What is Radon and Why is Testing for This Deadly Element Often Need for a Home Closing?
You should have your home tested for this deadly element and take corrective measures if it is found
Anyone who has purchased a home has probably been offered or been required to have a radon test performed before closing can proceed. But you may have wondered what radon is and why the test is even necessary. Radon is a naturally-occurring chemical element and the second-leading cause of lung cancer. Testing for it is very simple and mitigation methods can prevent it from becoming a health issue.
Radon causes lung cancer
Radon is a colorless and odorless radioactive gas produced by decaying uranium that is present in nearly all soils. Low levels of radon are found in the air we breath, but it can become deadly when it gets trapped in our homes. Long-term exposure can cause lung cancer. The Environmental Protection Agency (EPA) estimates that more than 21,000 Americans die each year from lung cancer that is caused by radon exposure. These deaths can be prevented.
Testing for Radon is Not expensive
Testing is the only way to know for sure whether radon is present in your home and to what degree. To make sure the test is as accurate as possible, you should consider hiring a certified professional. But you don't have to. Do-it-yourself radon test kits that are easy to use are affordable and available for purchase both online and at hardware and home improvement stores. These tests can give you a basic understanding of your year-round average radon level. If you get a high result on a short or long-term test, you can follow up with another test or consult with a professional.
If the level is four picocuries per liter (pCi/L) of air or higher, both the U.S. Surgeon General and the EPA recommend that you take action to fix your home. If your test result is four pCi/L or higher, you are encouraged to contact a qualified radon mitigation contractor.
if you have high levels of radon
If testing reveals a high radon level in your home, radon mitigation installed by a professional will help to keep it outside. There are many ways to do this, but you'll typically use a vent pipe and exhaust fan to pull in fresh air, using a natural stack effect in suction pipes to create a vacuum, or simply create an air-tight vapor barrier. The method needed for your home should be determined by a professional, who will take into consideration the amount of radon present, the home and its construction, and the nearby soil. This can cost you some money comparable to many common home improvement projects, but is better than risking lung cancer treatments later.

> [EXTRACTED ENTRIES]
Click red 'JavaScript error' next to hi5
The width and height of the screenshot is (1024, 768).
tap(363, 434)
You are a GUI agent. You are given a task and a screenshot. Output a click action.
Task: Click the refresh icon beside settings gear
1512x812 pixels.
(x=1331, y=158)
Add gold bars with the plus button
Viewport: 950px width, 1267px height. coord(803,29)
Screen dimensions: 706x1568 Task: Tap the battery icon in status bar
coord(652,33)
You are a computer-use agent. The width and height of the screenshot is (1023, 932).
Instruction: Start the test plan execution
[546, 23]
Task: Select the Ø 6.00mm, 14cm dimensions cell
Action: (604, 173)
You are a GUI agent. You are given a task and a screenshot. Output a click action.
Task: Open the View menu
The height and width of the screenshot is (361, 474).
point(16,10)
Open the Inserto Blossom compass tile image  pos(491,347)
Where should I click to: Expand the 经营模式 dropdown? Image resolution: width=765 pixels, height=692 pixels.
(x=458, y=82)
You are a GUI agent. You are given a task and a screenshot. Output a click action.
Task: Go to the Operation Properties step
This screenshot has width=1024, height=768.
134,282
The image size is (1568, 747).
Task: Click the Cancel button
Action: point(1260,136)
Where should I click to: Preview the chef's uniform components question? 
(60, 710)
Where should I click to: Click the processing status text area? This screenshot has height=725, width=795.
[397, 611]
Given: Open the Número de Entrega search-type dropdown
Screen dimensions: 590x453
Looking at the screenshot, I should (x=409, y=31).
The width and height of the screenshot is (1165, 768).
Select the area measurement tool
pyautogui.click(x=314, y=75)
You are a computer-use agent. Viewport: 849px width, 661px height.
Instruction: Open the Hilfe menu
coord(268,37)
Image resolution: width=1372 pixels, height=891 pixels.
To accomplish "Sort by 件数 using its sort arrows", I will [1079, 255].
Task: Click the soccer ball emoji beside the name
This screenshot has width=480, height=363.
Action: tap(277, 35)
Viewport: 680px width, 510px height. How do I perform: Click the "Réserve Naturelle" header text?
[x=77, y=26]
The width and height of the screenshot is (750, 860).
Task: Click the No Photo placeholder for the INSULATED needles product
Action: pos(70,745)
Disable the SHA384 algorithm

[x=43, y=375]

> [ACTIVITY]
Carry on the text on radon and home testing from where it stops.

> [SOLVED EXERCISE]
Selling your home with high radon levels
If you know your home has high levels of radon, you have to disclose it to the potential buyer before sale. If a potential buyer conducts a radon test and those levels come back high, the buyer has the right to walk away from the sale (nearly all do) and you'll be obligated to disclose the radon to future buyers, reducing your appeal. To avoid any trouble down, take the action to mitigate the radon now before you place your home on the market. Besides making an investment for when you sell, you're making an investment in your own health.
High levels of radon in a home is a kiss of death to home sale contracts. Nearly every buyer will walk away from the purchase unless the problem is mitigated, and some will walk away even if repairs are made. They don't want to take on an unknown expense down the road, both with mitigations costs and unknown effects on homeowners insurance. Some mortgage companies will not finance a home sale if there are high levels of radon, which is why many of them require a radon test before closing.
Before purchasing a home
Ask the seller whether a radon test has been conducted before and what the results were. If it was high, there should be some kind of mitigation in place already. You'll want to know what that is so a home inspector can pay particular attention to it. But regardless of the results of previous tests or what you are being told, have a radon test conducted whenever you are purchasing a new home.
If the results of the test are high, ask the seller to have radon mitigation performed as part of the sale. If the seller is not willing to do so, you must decide how to proceed. You can either walk away from the sale, accept the sale as-is, or negotiate a lower price. In any case, mitigation needs to be performed.
If you are building a new home, try working with the builder to use construction techniques that are resistant to radon. Your builder might already be doing this, but it's worth a shot. But keep in mind that many builders use the same techniques for all homes they construct and might not be willing to make any adjustments just for you, even for a price.